I get it all. The emotion, the adrenaline, the camaraderie, the passion. All of it can add up to a war of retaliation.
But here’s the big question: how does this help you win the game?
That’s your job, right? As a player, you want to win. As a manager, you want to win. As a fan, you want your team to win.
“Just win, baby.” That’s all it is. And beanballs don’t help.
Because of the fights and the beanballs, the Yankees lost two of their better relievers in Kahnle and Betances.
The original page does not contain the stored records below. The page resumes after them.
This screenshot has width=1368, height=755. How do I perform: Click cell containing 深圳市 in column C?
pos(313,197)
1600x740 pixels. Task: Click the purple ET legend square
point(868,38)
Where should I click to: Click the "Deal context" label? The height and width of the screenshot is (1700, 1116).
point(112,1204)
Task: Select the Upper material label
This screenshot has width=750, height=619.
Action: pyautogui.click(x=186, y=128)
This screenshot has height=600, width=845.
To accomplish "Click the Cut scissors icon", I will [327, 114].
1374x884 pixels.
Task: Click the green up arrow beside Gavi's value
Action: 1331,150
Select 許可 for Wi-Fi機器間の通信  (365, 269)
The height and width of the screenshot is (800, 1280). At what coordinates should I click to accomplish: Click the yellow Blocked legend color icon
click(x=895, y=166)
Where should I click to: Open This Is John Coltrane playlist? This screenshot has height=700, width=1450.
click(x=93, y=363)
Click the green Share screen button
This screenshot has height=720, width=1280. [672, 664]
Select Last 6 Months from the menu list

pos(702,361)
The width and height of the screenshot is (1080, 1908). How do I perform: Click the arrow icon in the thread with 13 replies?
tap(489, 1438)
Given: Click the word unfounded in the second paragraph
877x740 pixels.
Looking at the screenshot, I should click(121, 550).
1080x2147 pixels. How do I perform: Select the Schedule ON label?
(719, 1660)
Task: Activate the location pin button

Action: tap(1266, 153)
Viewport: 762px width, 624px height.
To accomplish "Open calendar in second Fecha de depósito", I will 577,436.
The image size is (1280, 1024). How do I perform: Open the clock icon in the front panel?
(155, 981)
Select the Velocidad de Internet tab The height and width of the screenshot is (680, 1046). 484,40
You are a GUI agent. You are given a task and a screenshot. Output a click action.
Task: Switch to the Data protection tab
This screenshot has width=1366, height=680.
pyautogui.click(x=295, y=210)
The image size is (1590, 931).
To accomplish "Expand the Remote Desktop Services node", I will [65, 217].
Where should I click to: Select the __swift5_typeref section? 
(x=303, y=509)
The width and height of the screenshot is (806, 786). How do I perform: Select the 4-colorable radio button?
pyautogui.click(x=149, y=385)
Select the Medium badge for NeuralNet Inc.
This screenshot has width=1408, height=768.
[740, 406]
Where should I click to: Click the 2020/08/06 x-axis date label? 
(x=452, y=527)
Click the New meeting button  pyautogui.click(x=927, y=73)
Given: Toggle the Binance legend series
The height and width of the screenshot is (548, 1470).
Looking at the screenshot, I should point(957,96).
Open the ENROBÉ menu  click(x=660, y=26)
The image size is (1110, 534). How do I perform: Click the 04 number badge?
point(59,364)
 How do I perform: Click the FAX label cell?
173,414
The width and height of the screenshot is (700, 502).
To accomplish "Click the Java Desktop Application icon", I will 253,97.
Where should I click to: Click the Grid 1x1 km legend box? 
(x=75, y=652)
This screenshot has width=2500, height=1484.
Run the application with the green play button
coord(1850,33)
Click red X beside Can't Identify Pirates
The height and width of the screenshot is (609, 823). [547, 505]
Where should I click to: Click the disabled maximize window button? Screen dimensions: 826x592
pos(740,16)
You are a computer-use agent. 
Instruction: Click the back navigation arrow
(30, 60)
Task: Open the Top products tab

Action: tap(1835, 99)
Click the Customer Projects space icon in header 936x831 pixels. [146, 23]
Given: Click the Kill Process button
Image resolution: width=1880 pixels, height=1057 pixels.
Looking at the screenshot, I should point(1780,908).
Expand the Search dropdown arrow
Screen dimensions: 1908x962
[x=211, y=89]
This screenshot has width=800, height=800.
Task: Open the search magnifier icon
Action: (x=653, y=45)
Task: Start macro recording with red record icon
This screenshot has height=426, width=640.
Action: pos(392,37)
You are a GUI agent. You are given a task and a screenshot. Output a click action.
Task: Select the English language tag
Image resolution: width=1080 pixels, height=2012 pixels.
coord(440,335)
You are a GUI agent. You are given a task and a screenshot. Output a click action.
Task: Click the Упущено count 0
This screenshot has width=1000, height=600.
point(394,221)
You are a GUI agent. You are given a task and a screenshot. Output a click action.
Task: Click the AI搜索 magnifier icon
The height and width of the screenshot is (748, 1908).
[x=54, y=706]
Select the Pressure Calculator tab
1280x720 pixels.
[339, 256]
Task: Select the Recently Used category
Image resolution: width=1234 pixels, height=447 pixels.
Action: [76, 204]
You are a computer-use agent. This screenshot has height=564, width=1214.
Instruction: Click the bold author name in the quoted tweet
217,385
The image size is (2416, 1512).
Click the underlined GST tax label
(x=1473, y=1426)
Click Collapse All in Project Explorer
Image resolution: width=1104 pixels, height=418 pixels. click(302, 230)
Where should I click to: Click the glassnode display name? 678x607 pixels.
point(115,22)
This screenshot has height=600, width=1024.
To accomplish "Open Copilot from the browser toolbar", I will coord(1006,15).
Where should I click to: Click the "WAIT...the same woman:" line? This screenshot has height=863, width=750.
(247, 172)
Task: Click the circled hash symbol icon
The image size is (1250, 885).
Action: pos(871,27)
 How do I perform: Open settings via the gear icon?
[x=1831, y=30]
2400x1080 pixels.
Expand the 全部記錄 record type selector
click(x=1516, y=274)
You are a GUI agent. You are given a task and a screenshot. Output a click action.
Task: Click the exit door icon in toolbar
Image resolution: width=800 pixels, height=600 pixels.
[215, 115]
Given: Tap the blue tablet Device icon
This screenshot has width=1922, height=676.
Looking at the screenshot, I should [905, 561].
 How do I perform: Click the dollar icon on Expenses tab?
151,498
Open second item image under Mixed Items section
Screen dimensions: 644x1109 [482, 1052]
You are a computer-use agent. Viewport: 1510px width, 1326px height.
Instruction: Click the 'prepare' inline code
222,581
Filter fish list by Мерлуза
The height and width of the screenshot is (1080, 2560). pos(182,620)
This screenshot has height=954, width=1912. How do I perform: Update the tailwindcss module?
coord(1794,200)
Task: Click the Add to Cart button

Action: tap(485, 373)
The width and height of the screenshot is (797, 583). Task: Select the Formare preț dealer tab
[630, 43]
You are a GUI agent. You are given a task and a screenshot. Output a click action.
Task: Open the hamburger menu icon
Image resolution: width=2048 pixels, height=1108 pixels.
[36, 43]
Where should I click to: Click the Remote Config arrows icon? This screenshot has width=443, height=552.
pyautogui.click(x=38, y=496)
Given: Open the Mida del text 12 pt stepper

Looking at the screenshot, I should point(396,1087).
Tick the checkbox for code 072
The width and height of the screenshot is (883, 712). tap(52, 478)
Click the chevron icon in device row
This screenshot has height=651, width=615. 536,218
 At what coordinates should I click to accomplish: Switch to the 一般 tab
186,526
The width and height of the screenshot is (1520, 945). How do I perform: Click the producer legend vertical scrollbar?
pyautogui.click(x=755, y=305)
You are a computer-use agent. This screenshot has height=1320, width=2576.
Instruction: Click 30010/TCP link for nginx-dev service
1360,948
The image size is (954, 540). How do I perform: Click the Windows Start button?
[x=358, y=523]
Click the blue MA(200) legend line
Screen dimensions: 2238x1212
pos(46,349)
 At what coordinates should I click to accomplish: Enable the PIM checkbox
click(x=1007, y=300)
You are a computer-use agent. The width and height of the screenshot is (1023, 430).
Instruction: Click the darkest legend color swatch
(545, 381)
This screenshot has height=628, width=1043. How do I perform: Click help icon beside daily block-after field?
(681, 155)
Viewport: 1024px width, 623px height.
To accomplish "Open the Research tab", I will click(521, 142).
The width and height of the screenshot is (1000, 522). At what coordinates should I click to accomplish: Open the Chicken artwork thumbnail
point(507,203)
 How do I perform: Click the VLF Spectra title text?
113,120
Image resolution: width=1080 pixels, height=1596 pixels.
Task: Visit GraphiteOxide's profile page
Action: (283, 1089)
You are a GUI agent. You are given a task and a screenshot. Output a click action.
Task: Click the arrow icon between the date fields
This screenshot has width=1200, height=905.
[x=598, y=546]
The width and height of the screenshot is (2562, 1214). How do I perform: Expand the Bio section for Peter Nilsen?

They lost their DH for the game in Gary Sanchez, when he had to come in to catch for the ejected Austin Romine. They lost their top two managers. Most of all, the winning run was James McCann, who only got on base because Betances slugged him in the head with a 98 mph fastball.
And while the Tigers won the game, and are well out of contention for the postseason, what could have happened here? What if Fulmer had been ejected, and suspended? What if Miguel Cabrera had gotten seriously hurt? What if the dugout argument between Justin Verlander, Victor Martinez, and Nicholas Castellanos isn’t just a “heat of the moment” spat?
Beanballs, retaliations, and brawls may make a team feel better. They may help a player feel that he stood up for himself, or that the unwritten rules have been adequately served. But they don’t help a team win games.
How do you retaliate the right way? Do what James McCann did in the ninth inning. After getting hit in the head with a fastball in the seventh, McCann came to the plate in the ninth, and jacked a home run off Caleb Smith. How you like them apples?
The decision over who to suspend, and for how long, rests with Rob Manfred and his team. But whatever punishments they hand out (and I’m sure they will be too lenient), the onus on ending this scourge of the game rests with the players and the managers. Only once they remember that victory, not retaliation, is the goal of baseball, then hopefully this nonsense will end.
The joy and pride of the Little League World Series this week has showed what baseball can be. The brawl yesterday showed the occasionally ugly reality of what baseball still is.
Scott is the guy you see at the ballpark with a loaded hot dog in one hand and a marked-up scorecard in the other. He’s been following baseball since 2006, when his beloved Tigers made the World Series. Scott is an expert in baseball film trivia, a connoisseur of ballpark food, and a firm believer that pitchers should have to bat (I’m looking at you, Bartolo Colon).